═════ Material supplied
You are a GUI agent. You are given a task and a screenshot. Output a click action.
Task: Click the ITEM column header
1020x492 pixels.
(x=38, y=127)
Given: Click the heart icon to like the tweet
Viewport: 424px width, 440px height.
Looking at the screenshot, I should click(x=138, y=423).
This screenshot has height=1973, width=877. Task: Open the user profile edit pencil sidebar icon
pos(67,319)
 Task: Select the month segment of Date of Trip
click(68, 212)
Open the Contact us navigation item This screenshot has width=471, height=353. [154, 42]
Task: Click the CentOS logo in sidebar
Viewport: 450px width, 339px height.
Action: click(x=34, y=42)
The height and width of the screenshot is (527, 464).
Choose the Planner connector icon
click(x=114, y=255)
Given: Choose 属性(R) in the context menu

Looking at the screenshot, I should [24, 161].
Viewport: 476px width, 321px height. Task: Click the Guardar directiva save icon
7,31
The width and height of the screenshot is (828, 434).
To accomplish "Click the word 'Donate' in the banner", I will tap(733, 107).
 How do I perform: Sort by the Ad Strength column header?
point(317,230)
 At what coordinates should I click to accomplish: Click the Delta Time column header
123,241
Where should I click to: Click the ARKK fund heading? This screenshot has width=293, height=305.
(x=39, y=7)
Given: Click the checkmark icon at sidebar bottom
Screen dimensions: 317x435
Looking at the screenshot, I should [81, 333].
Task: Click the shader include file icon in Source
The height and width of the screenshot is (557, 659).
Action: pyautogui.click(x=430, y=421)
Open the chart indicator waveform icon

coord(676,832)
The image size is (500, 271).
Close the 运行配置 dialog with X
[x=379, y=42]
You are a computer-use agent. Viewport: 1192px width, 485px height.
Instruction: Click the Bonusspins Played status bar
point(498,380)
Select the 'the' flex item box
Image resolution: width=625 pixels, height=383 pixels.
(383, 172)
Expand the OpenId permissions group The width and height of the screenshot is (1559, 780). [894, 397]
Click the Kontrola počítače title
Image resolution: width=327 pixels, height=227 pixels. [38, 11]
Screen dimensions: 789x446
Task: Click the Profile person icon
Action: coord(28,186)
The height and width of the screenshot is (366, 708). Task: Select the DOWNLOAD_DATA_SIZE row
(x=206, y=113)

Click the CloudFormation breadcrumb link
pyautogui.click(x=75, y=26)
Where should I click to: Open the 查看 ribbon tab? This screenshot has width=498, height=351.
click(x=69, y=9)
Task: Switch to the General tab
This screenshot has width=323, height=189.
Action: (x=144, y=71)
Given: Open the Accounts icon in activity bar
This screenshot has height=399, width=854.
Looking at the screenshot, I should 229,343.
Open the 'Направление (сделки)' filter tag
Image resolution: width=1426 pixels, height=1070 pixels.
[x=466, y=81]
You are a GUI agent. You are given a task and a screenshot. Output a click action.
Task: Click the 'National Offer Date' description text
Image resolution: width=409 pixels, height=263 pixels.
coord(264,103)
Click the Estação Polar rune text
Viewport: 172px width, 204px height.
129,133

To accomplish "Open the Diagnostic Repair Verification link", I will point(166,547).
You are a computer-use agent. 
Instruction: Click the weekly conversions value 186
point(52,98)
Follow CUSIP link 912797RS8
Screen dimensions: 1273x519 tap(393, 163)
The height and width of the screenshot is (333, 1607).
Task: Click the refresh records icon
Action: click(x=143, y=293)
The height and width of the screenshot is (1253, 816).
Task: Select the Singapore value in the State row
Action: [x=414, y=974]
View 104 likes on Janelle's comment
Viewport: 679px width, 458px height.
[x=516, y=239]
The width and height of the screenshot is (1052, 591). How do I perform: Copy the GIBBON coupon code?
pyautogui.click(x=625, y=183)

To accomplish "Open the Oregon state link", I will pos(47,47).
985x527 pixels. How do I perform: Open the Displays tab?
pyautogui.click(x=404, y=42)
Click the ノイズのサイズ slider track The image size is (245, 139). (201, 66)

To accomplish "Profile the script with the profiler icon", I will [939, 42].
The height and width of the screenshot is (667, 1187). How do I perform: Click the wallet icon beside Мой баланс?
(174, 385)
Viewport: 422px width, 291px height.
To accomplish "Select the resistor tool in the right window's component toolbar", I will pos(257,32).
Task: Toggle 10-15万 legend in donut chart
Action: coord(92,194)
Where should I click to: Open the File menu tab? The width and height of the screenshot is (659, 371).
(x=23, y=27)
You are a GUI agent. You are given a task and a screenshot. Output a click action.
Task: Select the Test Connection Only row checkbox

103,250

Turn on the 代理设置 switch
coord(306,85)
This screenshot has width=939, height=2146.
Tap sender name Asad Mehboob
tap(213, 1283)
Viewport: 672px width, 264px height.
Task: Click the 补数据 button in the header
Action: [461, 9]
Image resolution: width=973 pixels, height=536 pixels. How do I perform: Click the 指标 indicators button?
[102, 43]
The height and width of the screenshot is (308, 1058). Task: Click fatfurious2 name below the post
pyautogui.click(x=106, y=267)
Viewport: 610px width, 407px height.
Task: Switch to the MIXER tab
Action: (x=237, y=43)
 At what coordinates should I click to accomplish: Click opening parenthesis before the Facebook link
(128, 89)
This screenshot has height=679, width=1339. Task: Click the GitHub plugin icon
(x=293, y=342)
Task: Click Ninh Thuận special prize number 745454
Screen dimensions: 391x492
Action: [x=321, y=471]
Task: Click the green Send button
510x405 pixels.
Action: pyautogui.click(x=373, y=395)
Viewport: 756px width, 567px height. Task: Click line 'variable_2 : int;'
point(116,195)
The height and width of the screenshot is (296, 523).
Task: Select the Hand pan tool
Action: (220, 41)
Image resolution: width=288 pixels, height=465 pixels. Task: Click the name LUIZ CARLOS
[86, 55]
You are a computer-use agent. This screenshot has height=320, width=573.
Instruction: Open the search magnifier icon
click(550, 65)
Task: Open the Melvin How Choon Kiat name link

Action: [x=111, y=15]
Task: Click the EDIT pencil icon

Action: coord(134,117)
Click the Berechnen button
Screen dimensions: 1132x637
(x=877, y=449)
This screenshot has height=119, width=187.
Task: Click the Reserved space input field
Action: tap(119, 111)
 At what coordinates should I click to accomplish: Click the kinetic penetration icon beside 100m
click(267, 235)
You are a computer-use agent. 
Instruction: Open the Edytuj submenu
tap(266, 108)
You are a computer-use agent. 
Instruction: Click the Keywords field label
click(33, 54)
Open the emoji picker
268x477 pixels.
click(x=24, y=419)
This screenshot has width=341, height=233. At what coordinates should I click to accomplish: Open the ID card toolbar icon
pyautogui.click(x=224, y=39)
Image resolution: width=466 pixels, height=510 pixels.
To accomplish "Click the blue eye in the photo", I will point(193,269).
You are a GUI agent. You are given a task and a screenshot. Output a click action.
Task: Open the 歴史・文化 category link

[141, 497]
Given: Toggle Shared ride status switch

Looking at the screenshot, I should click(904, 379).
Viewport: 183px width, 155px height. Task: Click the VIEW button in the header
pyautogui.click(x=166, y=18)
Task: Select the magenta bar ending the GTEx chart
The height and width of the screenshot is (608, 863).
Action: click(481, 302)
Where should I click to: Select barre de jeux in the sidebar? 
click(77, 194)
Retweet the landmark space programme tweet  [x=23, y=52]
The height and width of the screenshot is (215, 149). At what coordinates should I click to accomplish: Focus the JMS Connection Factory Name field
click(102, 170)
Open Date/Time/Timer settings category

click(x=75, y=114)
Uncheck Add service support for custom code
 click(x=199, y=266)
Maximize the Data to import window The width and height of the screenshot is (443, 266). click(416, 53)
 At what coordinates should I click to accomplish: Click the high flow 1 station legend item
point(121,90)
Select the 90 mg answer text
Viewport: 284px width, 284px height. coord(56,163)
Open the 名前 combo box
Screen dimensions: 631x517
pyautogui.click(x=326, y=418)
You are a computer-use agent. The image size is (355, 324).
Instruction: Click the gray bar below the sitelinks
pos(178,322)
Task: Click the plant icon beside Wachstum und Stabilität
══════════
## [Your objective]
Go through the material above and output exactly the lines from the one containing "Task: Click Ninh" through the one containing "Retweet the landmark".

## [Exercise response]
Task: Click Ninh Thuận special prize number 745454
Screen dimensions: 391x492
Action: [x=321, y=471]
Task: Click the green Send button
510x405 pixels.
Action: pyautogui.click(x=373, y=395)
Viewport: 756px width, 567px height. Task: Click line 'variable_2 : int;'
point(116,195)
The height and width of the screenshot is (296, 523).
Task: Select the Hand pan tool
Action: (220, 41)
Image resolution: width=288 pixels, height=465 pixels. Task: Click the name LUIZ CARLOS
[86, 55]
You are a computer-use agent. This screenshot has height=320, width=573.
Instruction: Open the search magnifier icon
click(550, 65)
Task: Open the Melvin How Choon Kiat name link

Action: [x=111, y=15]
Task: Click the EDIT pencil icon

Action: coord(134,117)
Click the Berechnen button
Screen dimensions: 1132x637
(x=877, y=449)
This screenshot has height=119, width=187.
Task: Click the Reserved space input field
Action: tap(119, 111)
 At what coordinates should I click to accomplish: Click the kinetic penetration icon beside 100m
click(267, 235)
You are a computer-use agent. 
Instruction: Open the Edytuj submenu
tap(266, 108)
You are a computer-use agent. 
Instruction: Click the Keywords field label
click(33, 54)
Open the emoji picker
268x477 pixels.
click(x=24, y=419)
This screenshot has width=341, height=233. At what coordinates should I click to accomplish: Open the ID card toolbar icon
pyautogui.click(x=224, y=39)
Image resolution: width=466 pixels, height=510 pixels.
To accomplish "Click the blue eye in the photo", I will point(193,269).
You are a GUI agent. You are given a task and a screenshot. Output a click action.
Task: Open the 歴史・文化 category link

[141, 497]
Given: Toggle Shared ride status switch

Looking at the screenshot, I should click(904, 379).
Viewport: 183px width, 155px height. Task: Click the VIEW button in the header
pyautogui.click(x=166, y=18)
Task: Select the magenta bar ending the GTEx chart
The height and width of the screenshot is (608, 863).
Action: click(481, 302)
Where should I click to: Select barre de jeux in the sidebar? 
click(77, 194)
Retweet the landmark space programme tweet  [x=23, y=52]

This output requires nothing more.